И Буров пошел. Ноги его как бы плыли в стелющейся редкой дымке, словно он брел по мутному, ленивому ручью. Что-то странное было в этом тумане, непонятное. Он существовал как бы сам по себе, не признавая законов термодинамики, не образуя турбулентных следов, не замечая ни воздуха, ни твердых тел. Словно был живым. Он наливался мутью, клубился, густел на глазах и постепенно поднимался все выше и выше. По колени Бурову, по бедра, по грудь. А тому было все по хрен, он брел как во сне, увлекаемый манящим голосом:
— Иди, я покажу дорогу, иди.
Наконец дымчатое облако поднялось стеной и с головой накрыло Бурова клубящимся капюшоном. Странно, изнутри оно было не мутно-молочное, а радужно-разноцветное, весело переливающееся всеми богатствами спектра. Словно волшебные стекляшки в детском калейдоскопе. От этого коловращения Буров остановился, вздрогнув, затаил дыхание и неожиданно почувствовал, что и сознание его разбилось на мириады таких же ярких, радужно играющих брызг. Не осталось ничего, ни мыслей, ни желаний, только бешеное мельтешение переливающихся огней. Вся прежняя жизнь — работа, зона, беснующиеся овчарки остались где-то там, бесконечно далеко, за призрачной стеной клубящегося тумана… Потом перед глазами у Бурова словно полыхнула молния, на миг он ощутил себя парящим в небесах, и тут же радужная карусель в его сознании остановилась, как будто разом вдруг поблекли, выцвели все краски мира. Стремительно он провалился в темноту. Такую же непроницаемую и беспросветную, как и черная полоса последних трех лет его жизни.
Такое, блин, кино.
Первое, что увидел Буров, разлепив глаза, была Богородица. Мастерски высеченная на надгробном, несколько просевшем камне. Рыжие закатные лучи освещали ее невинную улыбку, пухленькие ножки младенца и еле различимую, выбитую не по-нашему надпись.
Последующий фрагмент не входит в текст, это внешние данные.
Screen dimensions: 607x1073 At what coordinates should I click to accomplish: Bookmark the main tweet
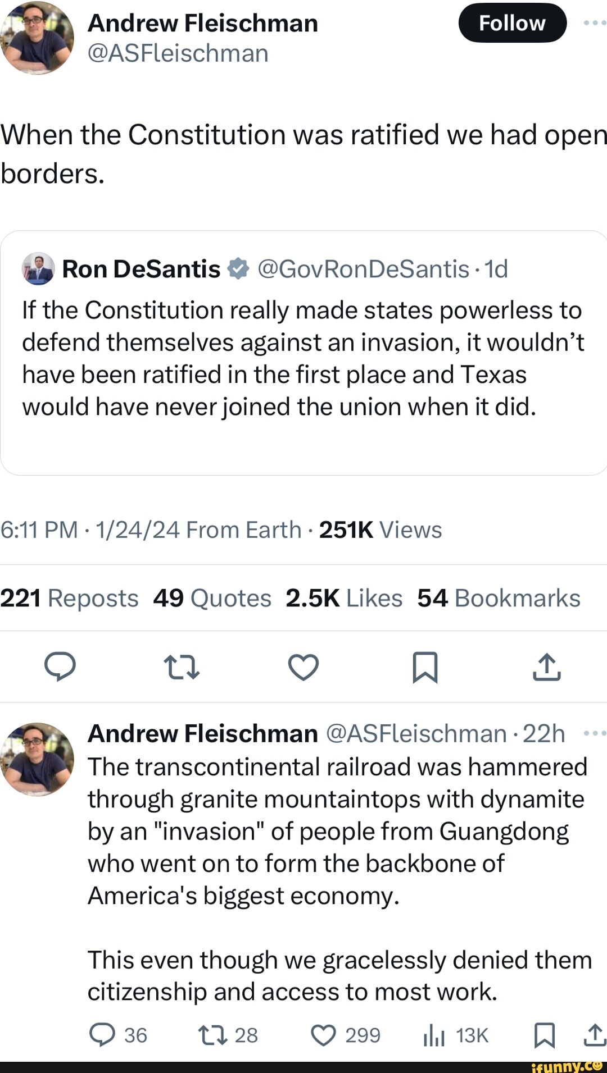(425, 666)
Полустертую, похоже, на латыни.
— Писец, приехали, — сообщил Буров Приснодеве, перекатился на бок и, поджав, чтобы согреться, колени к животу, принялся оценивать ситуацию. Та не особо радовала. Он лежал, в чем мама родила, подобно недоноску в банке, и с тоскою чувствовал, как желудок поднимается к горлу.
Мысли были заторможенные, вялые, тяжелые как жернова — какие-то там собаки, вэвэшники, пещера с туманящей цветомузыкой. В общем, здесь помню, здесь не помню. Как в том кино. А вокруг — могилки, надгробия, провалившиеся склепы. Ландшафт не для слабонервных. Но это еще ничего, терпимо. А вот запах… Непередаваемая вонь разлагающейся плоти, застоявшейся клоаки, перегнивающей земли. Оглушающая, давящая на психику, убивающая в душе все живое. Так, наверное, воняет в аду, если не считать, конечно, запаха серы.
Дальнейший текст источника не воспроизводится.